(Given information Opens)

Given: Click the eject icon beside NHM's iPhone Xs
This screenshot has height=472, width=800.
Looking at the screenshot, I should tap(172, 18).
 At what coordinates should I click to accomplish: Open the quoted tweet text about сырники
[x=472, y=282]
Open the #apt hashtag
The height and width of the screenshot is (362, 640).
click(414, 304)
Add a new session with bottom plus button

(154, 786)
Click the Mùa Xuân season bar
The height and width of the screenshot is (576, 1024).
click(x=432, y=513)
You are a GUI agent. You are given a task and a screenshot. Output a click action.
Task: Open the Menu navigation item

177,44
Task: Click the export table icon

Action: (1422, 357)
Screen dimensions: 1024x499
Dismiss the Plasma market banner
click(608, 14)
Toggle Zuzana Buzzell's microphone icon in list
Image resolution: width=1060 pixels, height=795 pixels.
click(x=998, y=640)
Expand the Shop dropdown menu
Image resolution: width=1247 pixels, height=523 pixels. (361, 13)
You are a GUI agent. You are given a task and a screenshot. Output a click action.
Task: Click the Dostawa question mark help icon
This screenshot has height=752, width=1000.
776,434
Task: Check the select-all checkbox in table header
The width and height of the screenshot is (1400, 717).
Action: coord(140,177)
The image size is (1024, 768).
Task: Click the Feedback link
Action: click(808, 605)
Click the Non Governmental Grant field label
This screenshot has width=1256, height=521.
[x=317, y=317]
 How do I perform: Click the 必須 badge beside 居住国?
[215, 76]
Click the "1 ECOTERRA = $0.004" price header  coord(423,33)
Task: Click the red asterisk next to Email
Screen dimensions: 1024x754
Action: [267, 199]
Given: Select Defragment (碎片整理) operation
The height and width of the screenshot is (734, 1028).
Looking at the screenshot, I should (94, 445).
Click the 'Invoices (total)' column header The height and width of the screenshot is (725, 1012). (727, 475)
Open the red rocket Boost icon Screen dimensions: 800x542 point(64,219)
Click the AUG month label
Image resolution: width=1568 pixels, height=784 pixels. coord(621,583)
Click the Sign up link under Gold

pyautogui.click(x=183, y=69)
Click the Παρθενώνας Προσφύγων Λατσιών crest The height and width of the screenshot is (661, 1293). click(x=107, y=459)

(Given information Closes)

_Exercise instructions_
Copy, exactly and only, the lines above that begin with the one containing "This screenshot has height=752, width=1000." and finish with the one containing "Given: Select Defragment (碎片整理) operation".

_Answer to the problem_
This screenshot has height=752, width=1000.
776,434
Task: Check the select-all checkbox in table header
The width and height of the screenshot is (1400, 717).
Action: coord(140,177)
The image size is (1024, 768).
Task: Click the Feedback link
Action: click(808, 605)
Click the Non Governmental Grant field label
This screenshot has width=1256, height=521.
[x=317, y=317]
 How do I perform: Click the 必須 badge beside 居住国?
[215, 76]
Click the "1 ECOTERRA = $0.004" price header  coord(423,33)
Task: Click the red asterisk next to Email
Screen dimensions: 1024x754
Action: [267, 199]
Given: Select Defragment (碎片整理) operation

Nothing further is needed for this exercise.